- EXERCISE
For this exercise, the reply is the listing below, reproduced exactly.

─── MATERIAL TO PROCESS ───

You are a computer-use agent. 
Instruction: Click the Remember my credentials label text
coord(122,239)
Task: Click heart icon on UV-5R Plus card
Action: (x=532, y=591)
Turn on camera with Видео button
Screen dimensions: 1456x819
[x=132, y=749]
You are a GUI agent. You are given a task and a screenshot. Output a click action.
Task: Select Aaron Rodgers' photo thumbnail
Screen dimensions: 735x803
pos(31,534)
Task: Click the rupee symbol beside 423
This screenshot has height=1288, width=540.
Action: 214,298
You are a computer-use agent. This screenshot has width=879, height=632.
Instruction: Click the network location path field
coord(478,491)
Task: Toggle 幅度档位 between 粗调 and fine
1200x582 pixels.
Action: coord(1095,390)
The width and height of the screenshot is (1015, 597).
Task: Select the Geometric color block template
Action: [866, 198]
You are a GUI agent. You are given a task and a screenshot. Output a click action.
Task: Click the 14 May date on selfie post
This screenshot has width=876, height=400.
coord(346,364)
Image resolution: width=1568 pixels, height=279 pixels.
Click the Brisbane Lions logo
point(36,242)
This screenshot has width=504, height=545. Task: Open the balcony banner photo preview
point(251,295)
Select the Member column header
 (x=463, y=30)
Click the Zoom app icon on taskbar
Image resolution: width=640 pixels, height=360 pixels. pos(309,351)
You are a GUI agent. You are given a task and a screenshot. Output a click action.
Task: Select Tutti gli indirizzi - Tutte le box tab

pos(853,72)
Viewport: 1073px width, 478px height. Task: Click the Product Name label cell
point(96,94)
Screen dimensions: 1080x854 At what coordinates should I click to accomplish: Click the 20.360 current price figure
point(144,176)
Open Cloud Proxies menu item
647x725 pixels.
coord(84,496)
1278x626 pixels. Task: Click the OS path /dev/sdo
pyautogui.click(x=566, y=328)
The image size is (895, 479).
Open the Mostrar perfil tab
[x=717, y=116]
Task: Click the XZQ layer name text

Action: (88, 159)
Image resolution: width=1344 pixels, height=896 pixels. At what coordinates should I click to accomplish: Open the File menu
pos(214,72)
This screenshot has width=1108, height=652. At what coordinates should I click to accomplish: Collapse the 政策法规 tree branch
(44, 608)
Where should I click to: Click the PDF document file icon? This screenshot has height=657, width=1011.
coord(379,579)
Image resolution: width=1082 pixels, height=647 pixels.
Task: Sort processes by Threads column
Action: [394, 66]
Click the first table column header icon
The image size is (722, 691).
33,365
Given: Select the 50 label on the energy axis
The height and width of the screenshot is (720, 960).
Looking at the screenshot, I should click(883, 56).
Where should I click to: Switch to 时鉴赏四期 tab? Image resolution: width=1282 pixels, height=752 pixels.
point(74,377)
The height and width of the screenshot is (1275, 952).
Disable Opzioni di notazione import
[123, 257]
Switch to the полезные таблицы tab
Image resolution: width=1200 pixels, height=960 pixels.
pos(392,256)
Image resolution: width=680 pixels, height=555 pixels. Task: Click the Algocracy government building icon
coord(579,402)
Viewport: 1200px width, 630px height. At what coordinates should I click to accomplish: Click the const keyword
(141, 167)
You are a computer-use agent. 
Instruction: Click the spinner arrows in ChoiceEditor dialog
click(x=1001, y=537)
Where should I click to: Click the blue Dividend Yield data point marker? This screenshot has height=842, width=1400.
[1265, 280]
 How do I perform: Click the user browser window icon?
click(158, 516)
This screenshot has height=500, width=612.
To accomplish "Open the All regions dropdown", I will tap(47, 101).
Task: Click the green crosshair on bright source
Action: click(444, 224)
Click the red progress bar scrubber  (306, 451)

───

- ANSWER SECTION
You are a computer-use agent. 
Instruction: Click the Remember my credentials label text
coord(122,239)
Task: Click heart icon on UV-5R Plus card
Action: (x=532, y=591)
Turn on camera with Видео button
Screen dimensions: 1456x819
[x=132, y=749]
You are a GUI agent. You are given a task and a screenshot. Output a click action.
Task: Select Aaron Rodgers' photo thumbnail
Screen dimensions: 735x803
pos(31,534)
Task: Click the rupee symbol beside 423
This screenshot has height=1288, width=540.
Action: 214,298
You are a computer-use agent. This screenshot has width=879, height=632.
Instruction: Click the network location path field
coord(478,491)
Task: Toggle 幅度档位 between 粗调 and fine
1200x582 pixels.
Action: coord(1095,390)
The width and height of the screenshot is (1015, 597).
Task: Select the Geometric color block template
Action: [866, 198]
You are a GUI agent. You are given a task and a screenshot. Output a click action.
Task: Click the 14 May date on selfie post
This screenshot has width=876, height=400.
coord(346,364)
Image resolution: width=1568 pixels, height=279 pixels.
Click the Brisbane Lions logo
point(36,242)
This screenshot has width=504, height=545. Task: Open the balcony banner photo preview
point(251,295)
Select the Member column header
 (x=463, y=30)
Click the Zoom app icon on taskbar
Image resolution: width=640 pixels, height=360 pixels. pos(309,351)
You are a GUI agent. You are given a task and a screenshot. Output a click action.
Task: Select Tutti gli indirizzi - Tutte le box tab

pos(853,72)
Viewport: 1073px width, 478px height. Task: Click the Product Name label cell
point(96,94)
Screen dimensions: 1080x854 At what coordinates should I click to accomplish: Click the 20.360 current price figure
point(144,176)
Open Cloud Proxies menu item
647x725 pixels.
coord(84,496)
1278x626 pixels. Task: Click the OS path /dev/sdo
pyautogui.click(x=566, y=328)
The image size is (895, 479).
Open the Mostrar perfil tab
[x=717, y=116]
Task: Click the XZQ layer name text

Action: (88, 159)
Image resolution: width=1344 pixels, height=896 pixels. At what coordinates should I click to accomplish: Open the File menu
pos(214,72)
This screenshot has width=1108, height=652. At what coordinates should I click to accomplish: Collapse the 政策法规 tree branch
(44, 608)
Where should I click to: Click the PDF document file icon? This screenshot has height=657, width=1011.
coord(379,579)
Image resolution: width=1082 pixels, height=647 pixels.
Task: Sort processes by Threads column
Action: [394, 66]
Click the first table column header icon
The image size is (722, 691).
33,365
Given: Select the 50 label on the energy axis
The height and width of the screenshot is (720, 960).
Looking at the screenshot, I should click(883, 56).
Where should I click to: Switch to 时鉴赏四期 tab? Image resolution: width=1282 pixels, height=752 pixels.
point(74,377)
The height and width of the screenshot is (1275, 952).
Disable Opzioni di notazione import
[123, 257]
Switch to the полезные таблицы tab
Image resolution: width=1200 pixels, height=960 pixels.
pos(392,256)
Image resolution: width=680 pixels, height=555 pixels. Task: Click the Algocracy government building icon
coord(579,402)
Viewport: 1200px width, 630px height. At what coordinates should I click to accomplish: Click the const keyword
(141, 167)
You are a computer-use agent. 
Instruction: Click the spinner arrows in ChoiceEditor dialog
click(x=1001, y=537)
Where should I click to: Click the blue Dividend Yield data point marker? This screenshot has height=842, width=1400.
[1265, 280]
 How do I perform: Click the user browser window icon?
click(158, 516)
This screenshot has height=500, width=612.
To accomplish "Open the All regions dropdown", I will tap(47, 101).
Task: Click the green crosshair on bright source
Action: click(444, 224)
Click the red progress bar scrubber  (306, 451)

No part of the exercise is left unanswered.